**Required work**
Copy out the lines of the records below, and only those lines, from the one with "Viewport: 700px width, 364px height." through the one with "Given: Open the Facebook icon link", exactly as they appear.
[Start of section]
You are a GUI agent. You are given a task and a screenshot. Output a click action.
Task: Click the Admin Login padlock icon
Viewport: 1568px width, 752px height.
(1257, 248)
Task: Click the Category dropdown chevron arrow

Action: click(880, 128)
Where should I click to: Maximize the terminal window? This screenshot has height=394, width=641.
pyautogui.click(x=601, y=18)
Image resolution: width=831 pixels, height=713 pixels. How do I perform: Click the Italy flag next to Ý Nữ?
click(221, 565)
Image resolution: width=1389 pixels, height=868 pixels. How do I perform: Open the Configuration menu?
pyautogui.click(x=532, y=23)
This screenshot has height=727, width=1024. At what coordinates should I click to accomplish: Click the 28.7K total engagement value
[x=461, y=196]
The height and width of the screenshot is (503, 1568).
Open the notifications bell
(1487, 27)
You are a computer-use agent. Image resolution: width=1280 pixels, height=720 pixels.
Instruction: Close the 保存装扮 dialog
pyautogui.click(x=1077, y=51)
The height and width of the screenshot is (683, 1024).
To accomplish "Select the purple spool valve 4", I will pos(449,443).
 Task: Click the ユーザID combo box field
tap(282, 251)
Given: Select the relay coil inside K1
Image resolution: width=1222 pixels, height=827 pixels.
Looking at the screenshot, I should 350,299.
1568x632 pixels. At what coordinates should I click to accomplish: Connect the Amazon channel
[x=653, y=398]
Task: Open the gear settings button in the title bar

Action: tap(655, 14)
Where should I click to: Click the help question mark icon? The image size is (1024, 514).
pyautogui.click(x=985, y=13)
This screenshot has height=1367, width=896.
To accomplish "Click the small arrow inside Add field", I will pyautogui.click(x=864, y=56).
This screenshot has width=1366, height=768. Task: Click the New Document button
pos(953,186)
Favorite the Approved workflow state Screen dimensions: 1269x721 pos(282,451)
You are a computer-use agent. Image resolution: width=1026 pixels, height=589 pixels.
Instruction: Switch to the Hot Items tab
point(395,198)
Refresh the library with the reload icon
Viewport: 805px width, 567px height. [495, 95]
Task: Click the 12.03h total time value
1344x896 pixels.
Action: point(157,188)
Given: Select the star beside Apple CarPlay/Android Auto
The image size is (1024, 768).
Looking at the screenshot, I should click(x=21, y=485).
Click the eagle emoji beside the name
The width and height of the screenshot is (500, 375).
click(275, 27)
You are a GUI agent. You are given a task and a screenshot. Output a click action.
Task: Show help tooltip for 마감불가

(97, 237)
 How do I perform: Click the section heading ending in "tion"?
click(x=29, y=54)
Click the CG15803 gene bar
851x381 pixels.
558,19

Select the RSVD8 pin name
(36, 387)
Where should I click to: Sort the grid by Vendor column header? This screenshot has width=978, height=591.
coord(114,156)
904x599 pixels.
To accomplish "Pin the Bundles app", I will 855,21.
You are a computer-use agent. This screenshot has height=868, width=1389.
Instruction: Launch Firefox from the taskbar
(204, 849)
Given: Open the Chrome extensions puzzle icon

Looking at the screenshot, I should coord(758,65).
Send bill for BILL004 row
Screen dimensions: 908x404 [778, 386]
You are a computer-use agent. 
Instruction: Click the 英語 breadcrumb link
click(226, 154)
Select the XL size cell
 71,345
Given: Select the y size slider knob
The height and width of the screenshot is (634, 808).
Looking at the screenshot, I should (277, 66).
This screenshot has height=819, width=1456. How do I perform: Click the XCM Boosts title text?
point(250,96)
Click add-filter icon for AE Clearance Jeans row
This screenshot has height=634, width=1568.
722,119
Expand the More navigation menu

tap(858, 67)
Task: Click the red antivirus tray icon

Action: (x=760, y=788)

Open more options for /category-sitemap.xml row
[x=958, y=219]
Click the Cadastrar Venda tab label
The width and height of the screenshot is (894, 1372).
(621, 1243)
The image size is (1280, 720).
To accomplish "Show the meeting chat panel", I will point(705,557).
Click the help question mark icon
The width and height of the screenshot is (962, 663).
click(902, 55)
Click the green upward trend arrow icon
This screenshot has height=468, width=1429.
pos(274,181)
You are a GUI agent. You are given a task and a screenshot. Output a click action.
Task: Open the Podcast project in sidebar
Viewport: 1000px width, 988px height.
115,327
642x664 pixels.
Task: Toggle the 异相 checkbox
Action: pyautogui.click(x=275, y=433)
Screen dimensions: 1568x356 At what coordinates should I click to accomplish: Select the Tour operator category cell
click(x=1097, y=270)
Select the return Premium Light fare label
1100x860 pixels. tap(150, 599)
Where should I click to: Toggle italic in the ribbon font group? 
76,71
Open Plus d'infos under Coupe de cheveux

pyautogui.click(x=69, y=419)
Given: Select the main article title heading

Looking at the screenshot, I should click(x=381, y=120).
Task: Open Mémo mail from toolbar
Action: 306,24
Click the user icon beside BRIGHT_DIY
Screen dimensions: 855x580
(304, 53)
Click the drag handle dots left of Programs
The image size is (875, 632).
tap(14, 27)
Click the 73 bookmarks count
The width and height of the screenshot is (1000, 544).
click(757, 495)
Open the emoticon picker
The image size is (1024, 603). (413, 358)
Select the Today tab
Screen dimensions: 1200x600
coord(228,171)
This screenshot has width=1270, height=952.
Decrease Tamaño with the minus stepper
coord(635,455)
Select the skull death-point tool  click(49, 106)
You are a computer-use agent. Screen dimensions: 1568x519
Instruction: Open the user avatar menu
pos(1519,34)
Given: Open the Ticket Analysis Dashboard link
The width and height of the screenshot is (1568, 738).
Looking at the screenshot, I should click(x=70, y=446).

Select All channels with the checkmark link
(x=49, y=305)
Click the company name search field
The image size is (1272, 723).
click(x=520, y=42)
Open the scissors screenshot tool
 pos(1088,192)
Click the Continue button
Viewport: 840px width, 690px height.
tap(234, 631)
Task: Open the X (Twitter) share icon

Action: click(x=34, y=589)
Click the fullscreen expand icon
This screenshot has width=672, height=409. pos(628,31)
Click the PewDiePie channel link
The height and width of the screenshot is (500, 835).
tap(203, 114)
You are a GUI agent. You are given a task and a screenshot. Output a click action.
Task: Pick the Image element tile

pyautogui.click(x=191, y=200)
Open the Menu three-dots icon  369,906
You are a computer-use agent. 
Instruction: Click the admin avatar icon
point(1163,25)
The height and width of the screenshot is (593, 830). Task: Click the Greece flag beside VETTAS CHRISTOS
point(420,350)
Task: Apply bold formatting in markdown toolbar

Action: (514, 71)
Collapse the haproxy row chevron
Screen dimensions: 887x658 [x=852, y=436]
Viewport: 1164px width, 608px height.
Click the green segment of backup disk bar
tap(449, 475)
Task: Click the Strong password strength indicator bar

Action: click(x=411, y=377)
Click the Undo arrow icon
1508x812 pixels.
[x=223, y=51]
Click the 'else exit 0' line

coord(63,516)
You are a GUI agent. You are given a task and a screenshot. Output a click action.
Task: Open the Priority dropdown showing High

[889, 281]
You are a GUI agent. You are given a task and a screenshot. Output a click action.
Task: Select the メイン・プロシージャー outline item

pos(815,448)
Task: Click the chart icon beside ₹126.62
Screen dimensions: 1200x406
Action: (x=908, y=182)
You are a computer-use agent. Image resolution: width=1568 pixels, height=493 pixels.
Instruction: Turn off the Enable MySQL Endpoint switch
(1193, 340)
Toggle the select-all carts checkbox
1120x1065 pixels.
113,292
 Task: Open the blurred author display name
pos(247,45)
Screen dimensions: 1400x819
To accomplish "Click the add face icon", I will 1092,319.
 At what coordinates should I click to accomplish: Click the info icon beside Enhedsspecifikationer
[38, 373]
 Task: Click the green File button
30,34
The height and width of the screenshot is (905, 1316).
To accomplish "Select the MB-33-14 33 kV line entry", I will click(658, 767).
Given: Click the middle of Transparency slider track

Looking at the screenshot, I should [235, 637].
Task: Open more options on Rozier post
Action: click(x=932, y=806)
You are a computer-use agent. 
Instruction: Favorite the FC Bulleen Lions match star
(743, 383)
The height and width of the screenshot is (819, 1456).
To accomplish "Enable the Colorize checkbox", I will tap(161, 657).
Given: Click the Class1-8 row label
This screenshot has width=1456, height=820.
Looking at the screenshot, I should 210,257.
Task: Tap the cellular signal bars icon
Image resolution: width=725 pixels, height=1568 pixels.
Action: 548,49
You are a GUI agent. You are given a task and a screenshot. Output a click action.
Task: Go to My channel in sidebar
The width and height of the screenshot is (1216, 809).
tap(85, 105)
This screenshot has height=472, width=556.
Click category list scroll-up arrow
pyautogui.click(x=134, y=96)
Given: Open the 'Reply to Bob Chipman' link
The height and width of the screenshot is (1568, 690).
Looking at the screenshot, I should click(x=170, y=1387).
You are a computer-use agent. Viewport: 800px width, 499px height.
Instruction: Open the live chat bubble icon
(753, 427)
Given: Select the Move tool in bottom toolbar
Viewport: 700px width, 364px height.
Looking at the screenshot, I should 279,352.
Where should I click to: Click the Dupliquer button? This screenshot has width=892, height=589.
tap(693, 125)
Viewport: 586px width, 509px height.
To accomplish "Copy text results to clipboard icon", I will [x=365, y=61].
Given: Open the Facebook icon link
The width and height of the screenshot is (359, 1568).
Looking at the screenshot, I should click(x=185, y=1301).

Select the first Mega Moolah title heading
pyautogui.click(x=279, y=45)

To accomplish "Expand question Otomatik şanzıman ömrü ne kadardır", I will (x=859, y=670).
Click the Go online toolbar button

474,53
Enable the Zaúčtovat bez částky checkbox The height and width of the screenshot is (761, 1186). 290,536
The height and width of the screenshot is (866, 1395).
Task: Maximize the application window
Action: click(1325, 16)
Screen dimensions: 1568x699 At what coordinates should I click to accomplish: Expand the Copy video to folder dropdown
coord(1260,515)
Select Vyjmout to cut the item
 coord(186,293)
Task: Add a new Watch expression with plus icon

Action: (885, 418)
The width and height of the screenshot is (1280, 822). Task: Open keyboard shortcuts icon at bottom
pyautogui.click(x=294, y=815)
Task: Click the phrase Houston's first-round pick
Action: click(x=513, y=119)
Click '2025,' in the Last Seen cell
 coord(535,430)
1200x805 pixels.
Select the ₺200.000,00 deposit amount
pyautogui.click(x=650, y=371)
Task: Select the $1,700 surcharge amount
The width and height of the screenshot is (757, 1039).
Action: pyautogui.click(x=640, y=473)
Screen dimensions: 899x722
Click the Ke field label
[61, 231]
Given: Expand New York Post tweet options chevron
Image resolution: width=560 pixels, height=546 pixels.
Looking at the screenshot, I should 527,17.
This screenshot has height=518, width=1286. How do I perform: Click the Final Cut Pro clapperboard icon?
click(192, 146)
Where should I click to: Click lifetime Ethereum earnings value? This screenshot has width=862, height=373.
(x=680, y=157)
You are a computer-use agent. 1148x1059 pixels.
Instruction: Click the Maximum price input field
[End of section]
**Output of the task**
Viewport: 700px width, 364px height.
Looking at the screenshot, I should 279,352.
Where should I click to: Click the Dupliquer button? This screenshot has width=892, height=589.
tap(693, 125)
Viewport: 586px width, 509px height.
To accomplish "Copy text results to clipboard icon", I will [x=365, y=61].
Given: Open the Facebook icon link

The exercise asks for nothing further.